Jonathan Williams, executive director of Students Nova Scotia, said the move was a “betrayal” of students who want to stay and work in the province.
“There are lots of things driving graduates away and this budget is not going to help,” said Williams.
He said a more useful tool would have been converting loans to grants that are tailored to students needs, much like Newfoundland and Labrador recently announced.
“That wouldn’t have taken up all the money that the graduate retention rebate was worth,” he said.
But Whalen defended the savings resulting from the elimination of the graduate retention rebate, saying the program wasn’t working.
“We’re trying to make smart investments and this one was money that was not doing what the credit said … retaining young people.”

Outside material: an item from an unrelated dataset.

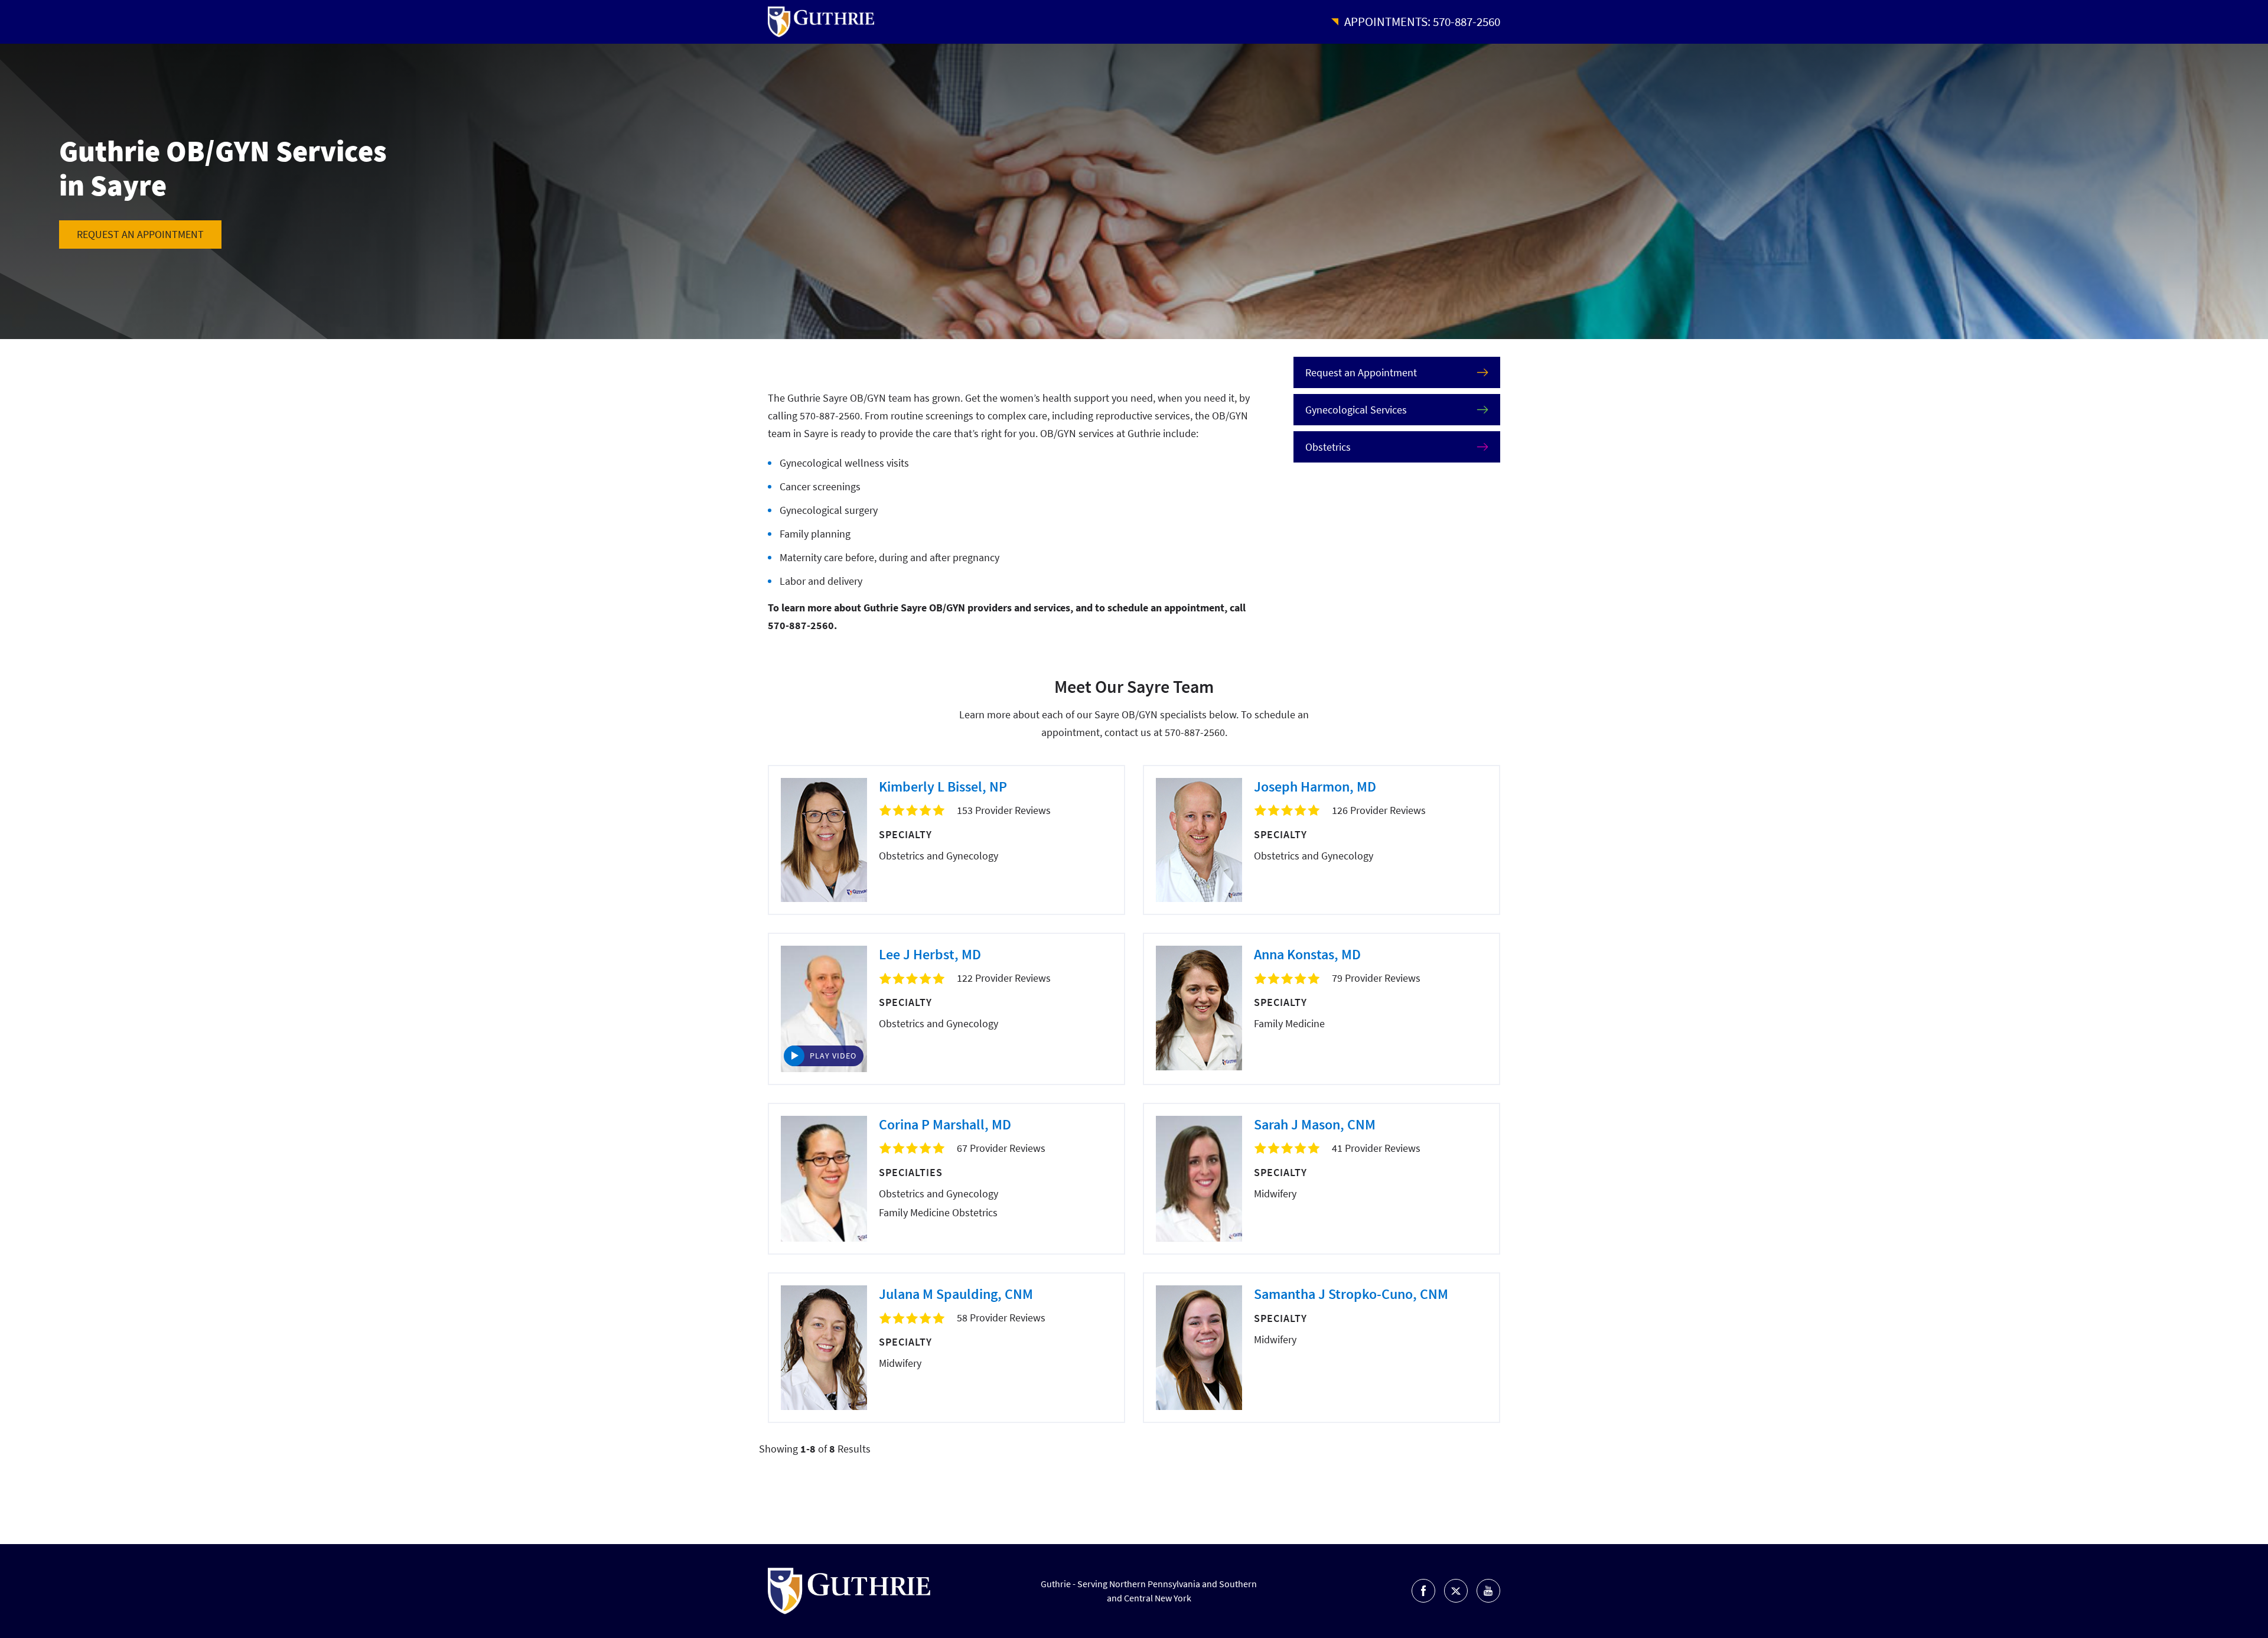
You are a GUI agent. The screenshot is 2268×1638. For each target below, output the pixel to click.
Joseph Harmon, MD (1315, 786)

Whalen said the government will focus instead on programs aimed at helping graduates enter the workforce. They include a new graduate scholarship for innovation and research worth $1.85 million and a $1.6 million program aimed at helping employers train new graduate workers.
In health, the government will spend $10.6 million on programs intended to recruit and hire doctors in rural areas of the province.
There are no new tax measures in the budget and the government is maintaining the harmonized sales tax at 15 per cent, scuttling an NDP promise to begin lowering the tax this year.
The estimated net debt is expected to grow to $14.6 billion, up from $13.9 billion forecast in last year’s budget. That amounts to about $16,000 for every man, woman and child in Nova Scotia.
Progressive Conservative Opposition Leader Jamie Baillie said the Liberals are adding to the debt burden when they should be balancing the ledger.
“If they had simply held the line on spending, Nova Scotians would have a balanced budget today and a chance at real tax relief,” said Baillie.
But Whalen said cost-cutting and restraint measures over the last four years have resulted in huge costs for programs that require funding such as home care and various community services initiatives.
She said the government was also paying $137 million in 2014 as part of three-year public-sector wage settlements.
A tax review that is underway will eventually give the government a sense of where it should go regarding future spending, she added.
Note to readers: This is a corrected story. A previous version said the budget was $9.6 billion.